Stored records:
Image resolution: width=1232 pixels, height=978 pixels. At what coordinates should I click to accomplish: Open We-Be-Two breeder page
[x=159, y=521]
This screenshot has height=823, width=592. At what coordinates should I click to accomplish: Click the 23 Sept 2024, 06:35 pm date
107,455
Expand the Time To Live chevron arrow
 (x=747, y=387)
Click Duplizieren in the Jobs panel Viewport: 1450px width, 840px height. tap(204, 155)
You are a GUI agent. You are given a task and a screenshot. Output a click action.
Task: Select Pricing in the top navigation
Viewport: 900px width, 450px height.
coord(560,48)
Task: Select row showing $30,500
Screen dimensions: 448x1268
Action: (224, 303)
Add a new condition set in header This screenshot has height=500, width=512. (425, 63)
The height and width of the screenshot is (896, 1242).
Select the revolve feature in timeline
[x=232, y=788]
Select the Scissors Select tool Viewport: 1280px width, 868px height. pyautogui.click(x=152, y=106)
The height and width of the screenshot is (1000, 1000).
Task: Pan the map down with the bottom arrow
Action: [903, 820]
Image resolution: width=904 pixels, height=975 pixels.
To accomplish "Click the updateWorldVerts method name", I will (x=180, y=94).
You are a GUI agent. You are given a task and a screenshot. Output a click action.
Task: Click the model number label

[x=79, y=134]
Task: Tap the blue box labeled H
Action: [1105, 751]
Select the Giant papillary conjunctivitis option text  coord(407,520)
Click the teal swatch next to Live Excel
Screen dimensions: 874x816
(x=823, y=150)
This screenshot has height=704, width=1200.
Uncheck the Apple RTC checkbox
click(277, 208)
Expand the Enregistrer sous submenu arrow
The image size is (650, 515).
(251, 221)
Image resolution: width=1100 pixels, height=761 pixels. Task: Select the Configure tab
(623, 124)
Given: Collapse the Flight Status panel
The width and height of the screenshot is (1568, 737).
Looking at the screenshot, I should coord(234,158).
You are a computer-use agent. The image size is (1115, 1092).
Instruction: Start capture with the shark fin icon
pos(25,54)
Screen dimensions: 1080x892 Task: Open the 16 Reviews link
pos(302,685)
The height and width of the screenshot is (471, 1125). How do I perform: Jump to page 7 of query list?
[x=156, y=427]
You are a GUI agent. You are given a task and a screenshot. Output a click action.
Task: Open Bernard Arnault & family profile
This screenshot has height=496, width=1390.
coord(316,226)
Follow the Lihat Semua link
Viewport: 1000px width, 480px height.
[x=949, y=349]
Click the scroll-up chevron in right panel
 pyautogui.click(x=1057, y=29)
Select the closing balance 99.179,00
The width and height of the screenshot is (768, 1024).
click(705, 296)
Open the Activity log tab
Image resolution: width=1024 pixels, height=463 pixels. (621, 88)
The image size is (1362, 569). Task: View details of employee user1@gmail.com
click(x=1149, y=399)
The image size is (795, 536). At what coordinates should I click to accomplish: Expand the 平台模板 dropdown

▶ **WHAT YOU HAVE TO DO**: Print the data word for word.

▶ **RESPONSE TO THIS EXERCISE**:
Image resolution: width=1232 pixels, height=978 pixels. At what coordinates should I click to accomplish: Open We-Be-Two breeder page
[x=159, y=521]
This screenshot has height=823, width=592. At what coordinates should I click to accomplish: Click the 23 Sept 2024, 06:35 pm date
107,455
Expand the Time To Live chevron arrow
 (x=747, y=387)
Click Duplizieren in the Jobs panel Viewport: 1450px width, 840px height. tap(204, 155)
You are a GUI agent. You are given a task and a screenshot. Output a click action.
Task: Select Pricing in the top navigation
Viewport: 900px width, 450px height.
coord(560,48)
Task: Select row showing $30,500
Screen dimensions: 448x1268
Action: (224, 303)
Add a new condition set in header This screenshot has height=500, width=512. (425, 63)
The height and width of the screenshot is (896, 1242).
Select the revolve feature in timeline
[x=232, y=788]
Select the Scissors Select tool Viewport: 1280px width, 868px height. pyautogui.click(x=152, y=106)
The height and width of the screenshot is (1000, 1000).
Task: Pan the map down with the bottom arrow
Action: [903, 820]
Image resolution: width=904 pixels, height=975 pixels.
To accomplish "Click the updateWorldVerts method name", I will (x=180, y=94).
You are a GUI agent. You are given a task and a screenshot. Output a click action.
Task: Click the model number label

[x=79, y=134]
Task: Tap the blue box labeled H
Action: [1105, 751]
Select the Giant papillary conjunctivitis option text  coord(407,520)
Click the teal swatch next to Live Excel
Screen dimensions: 874x816
(x=823, y=150)
This screenshot has height=704, width=1200.
Uncheck the Apple RTC checkbox
click(277, 208)
Expand the Enregistrer sous submenu arrow
The image size is (650, 515).
(251, 221)
Image resolution: width=1100 pixels, height=761 pixels. Task: Select the Configure tab
(623, 124)
Given: Collapse the Flight Status panel
The width and height of the screenshot is (1568, 737).
Looking at the screenshot, I should coord(234,158).
You are a computer-use agent. The image size is (1115, 1092).
Instruction: Start capture with the shark fin icon
pos(25,54)
Screen dimensions: 1080x892 Task: Open the 16 Reviews link
pos(302,685)
The height and width of the screenshot is (471, 1125). How do I perform: Jump to page 7 of query list?
[x=156, y=427]
You are a GUI agent. You are given a task and a screenshot. Output a click action.
Task: Open Bernard Arnault & family profile
This screenshot has height=496, width=1390.
coord(316,226)
Follow the Lihat Semua link
Viewport: 1000px width, 480px height.
[x=949, y=349]
Click the scroll-up chevron in right panel
 pyautogui.click(x=1057, y=29)
Select the closing balance 99.179,00
The width and height of the screenshot is (768, 1024).
click(705, 296)
Open the Activity log tab
Image resolution: width=1024 pixels, height=463 pixels. (621, 88)
The image size is (1362, 569). Task: View details of employee user1@gmail.com
click(x=1149, y=399)
The image size is (795, 536). At what coordinates should I click to accomplish: Expand the 平台模板 dropdown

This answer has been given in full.